#### Directives
A. In the regex thread, duplicate the passage from "For example, in" to "totally or totalities.".
B. Shorten the paragraph of the regex thread that begins "This matches your example above most closely" while keeping its main facts.
C. Take the regex thread further from the point where it stops.

#### Source passage
▼
Im still learning the ropes with Python ad regular expressions and I need some help please! I am in need of a regular expression that can search a sentence for specific word
Use the union operator |
to search for all the words you need to find:
In [20]: re_pattern = r'\b(?:total|staff)\b'
In [21]: re.findall(re_pattern, question)
Out[21]: ['total', 'staff']
This matches your example above most closely. However, this approach only works if there are no other characters which have been prepended or appended to a word. This is often the case at the end of main and subordinate clauses in which a comma, a dot, an exclamation mark or a question mark are appended to the last word of the clause.
For example, in the question How many people are in your staff? the approach above wouldn't find the word staff because there is no word boundary at the end of staff. Instead, there is a question mark. But if you leave out the second \b
at the end of the regular expression above, the expression would wrongly detect words in substrings, such as total in totally or totalities.
The best way to accomplish what you want is to extract all alphanumeric characters in your sentence first and then search this list for the words you need to find:
In [51]: def find_all_words(words, sentence):
....: all_words = re.findall(r'\w+', sentence)
▲
#### Supplied entries
▼
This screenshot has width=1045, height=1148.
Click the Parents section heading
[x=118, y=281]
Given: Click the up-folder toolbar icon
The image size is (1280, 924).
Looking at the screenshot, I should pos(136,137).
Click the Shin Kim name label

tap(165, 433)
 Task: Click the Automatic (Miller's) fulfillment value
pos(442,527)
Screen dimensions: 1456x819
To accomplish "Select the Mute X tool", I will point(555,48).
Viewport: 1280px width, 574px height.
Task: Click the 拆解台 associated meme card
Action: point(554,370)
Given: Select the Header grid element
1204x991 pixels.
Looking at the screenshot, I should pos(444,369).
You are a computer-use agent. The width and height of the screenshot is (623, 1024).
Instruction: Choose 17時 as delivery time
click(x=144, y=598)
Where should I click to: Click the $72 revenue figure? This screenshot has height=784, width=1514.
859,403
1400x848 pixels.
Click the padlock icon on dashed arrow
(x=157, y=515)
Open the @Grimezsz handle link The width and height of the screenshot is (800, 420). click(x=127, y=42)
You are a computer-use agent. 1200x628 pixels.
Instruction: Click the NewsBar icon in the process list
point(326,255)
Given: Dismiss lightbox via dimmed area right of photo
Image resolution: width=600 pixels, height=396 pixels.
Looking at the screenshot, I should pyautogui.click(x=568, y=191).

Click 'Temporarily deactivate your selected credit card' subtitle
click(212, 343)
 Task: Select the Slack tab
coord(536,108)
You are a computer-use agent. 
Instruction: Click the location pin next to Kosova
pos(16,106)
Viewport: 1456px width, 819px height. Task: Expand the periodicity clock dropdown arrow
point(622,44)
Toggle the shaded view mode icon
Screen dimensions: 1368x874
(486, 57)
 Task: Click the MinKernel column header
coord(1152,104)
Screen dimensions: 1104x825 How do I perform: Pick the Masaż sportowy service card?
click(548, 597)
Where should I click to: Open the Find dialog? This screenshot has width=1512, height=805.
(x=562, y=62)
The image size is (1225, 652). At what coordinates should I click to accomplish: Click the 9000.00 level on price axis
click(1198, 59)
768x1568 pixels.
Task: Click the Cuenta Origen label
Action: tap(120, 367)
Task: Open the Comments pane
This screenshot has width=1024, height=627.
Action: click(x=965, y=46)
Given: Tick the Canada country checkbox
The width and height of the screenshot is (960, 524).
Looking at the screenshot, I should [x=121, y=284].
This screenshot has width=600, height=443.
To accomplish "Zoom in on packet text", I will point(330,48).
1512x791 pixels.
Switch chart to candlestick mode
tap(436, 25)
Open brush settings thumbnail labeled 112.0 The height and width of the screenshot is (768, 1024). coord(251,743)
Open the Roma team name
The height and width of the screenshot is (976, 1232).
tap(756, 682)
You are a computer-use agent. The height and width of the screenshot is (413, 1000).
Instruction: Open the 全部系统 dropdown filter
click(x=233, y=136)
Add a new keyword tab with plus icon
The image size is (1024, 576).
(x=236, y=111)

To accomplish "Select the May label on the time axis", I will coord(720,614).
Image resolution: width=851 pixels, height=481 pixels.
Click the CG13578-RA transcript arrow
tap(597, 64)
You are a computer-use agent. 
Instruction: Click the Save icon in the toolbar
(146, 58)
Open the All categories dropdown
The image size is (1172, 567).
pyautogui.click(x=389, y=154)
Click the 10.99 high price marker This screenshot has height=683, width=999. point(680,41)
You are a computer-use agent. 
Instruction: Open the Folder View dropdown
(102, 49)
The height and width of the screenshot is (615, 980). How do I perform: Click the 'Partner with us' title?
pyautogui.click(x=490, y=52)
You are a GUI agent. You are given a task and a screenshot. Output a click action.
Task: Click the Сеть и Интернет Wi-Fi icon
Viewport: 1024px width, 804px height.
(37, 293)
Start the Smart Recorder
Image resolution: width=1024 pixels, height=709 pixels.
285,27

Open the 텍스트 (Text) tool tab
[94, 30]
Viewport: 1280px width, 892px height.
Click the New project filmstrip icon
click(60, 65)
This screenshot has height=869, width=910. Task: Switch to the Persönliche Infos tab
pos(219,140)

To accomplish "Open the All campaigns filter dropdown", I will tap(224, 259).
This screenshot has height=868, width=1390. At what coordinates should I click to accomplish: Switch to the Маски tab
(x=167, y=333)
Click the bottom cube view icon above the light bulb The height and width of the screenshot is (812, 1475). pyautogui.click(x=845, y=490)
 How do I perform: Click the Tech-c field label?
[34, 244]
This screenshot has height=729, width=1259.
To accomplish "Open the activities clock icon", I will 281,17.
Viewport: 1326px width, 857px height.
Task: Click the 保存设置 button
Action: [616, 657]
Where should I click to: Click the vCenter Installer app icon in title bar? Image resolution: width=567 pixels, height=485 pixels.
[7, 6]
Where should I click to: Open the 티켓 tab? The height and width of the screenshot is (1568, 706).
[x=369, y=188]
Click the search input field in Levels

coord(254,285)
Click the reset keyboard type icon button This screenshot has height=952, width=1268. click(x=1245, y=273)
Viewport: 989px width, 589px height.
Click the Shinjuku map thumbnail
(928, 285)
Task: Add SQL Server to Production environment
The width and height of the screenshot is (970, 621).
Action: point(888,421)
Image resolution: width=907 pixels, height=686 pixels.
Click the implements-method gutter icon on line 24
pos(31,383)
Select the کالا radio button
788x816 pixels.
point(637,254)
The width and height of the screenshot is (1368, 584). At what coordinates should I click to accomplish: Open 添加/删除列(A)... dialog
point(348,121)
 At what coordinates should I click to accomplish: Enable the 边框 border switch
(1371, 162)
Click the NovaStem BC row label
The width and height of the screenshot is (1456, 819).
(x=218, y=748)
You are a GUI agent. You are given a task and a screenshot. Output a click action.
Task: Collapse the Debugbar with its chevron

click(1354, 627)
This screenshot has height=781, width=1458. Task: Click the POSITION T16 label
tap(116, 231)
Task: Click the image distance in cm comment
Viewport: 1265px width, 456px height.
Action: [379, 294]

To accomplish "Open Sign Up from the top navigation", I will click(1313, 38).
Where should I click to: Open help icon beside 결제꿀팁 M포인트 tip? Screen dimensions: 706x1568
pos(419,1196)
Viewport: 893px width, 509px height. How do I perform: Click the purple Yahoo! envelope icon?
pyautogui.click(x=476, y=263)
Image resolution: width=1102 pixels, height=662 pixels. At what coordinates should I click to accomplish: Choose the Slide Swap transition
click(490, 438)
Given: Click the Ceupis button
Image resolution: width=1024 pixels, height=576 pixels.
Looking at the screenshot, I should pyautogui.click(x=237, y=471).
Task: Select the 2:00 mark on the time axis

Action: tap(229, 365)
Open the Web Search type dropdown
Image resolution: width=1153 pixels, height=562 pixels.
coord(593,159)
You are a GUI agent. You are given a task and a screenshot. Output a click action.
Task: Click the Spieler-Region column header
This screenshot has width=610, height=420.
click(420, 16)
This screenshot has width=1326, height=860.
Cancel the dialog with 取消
▲
#### Per-task outputs
A.
For example, in the question How many people are in your staff? the approach above wouldn't find the word staff because there is no word boundary at the end of staff. Instead, there is a question mark. But if you leave out the second \b
at the end of the regular expression above, the expression would wrongly detect words in substrings, such as total in totally or totalities.

B. This pattern fits the given example best, but it works only when no other characters are attached to the start or end of a word. That often fails at the end of main and subordinate clauses, where a comma, period, exclamation mark or question mark follows the last word.

C.
....: words_found = []
....: for word in words:
....: if word in all_words:
....: words_found.append(word)
....: return words_found
In [52]: print find_all_words(['total', 'staff'], 'The total number of staff in 30?')
['total', 'staff']
In [53]: print find_all_words(['total', 'staff'], 'My staff is totally overworked.')
['staff']
question = "the total number of staff in 30?"
find=["total","staff"]
words=re.findall("\w+",question)
result=[x for x in find if x in words]
result
['total', 'staff']
Have you though to use something beyond Regex?
Consider this and and if it works expand from this solution
>>> 'total' in question.split()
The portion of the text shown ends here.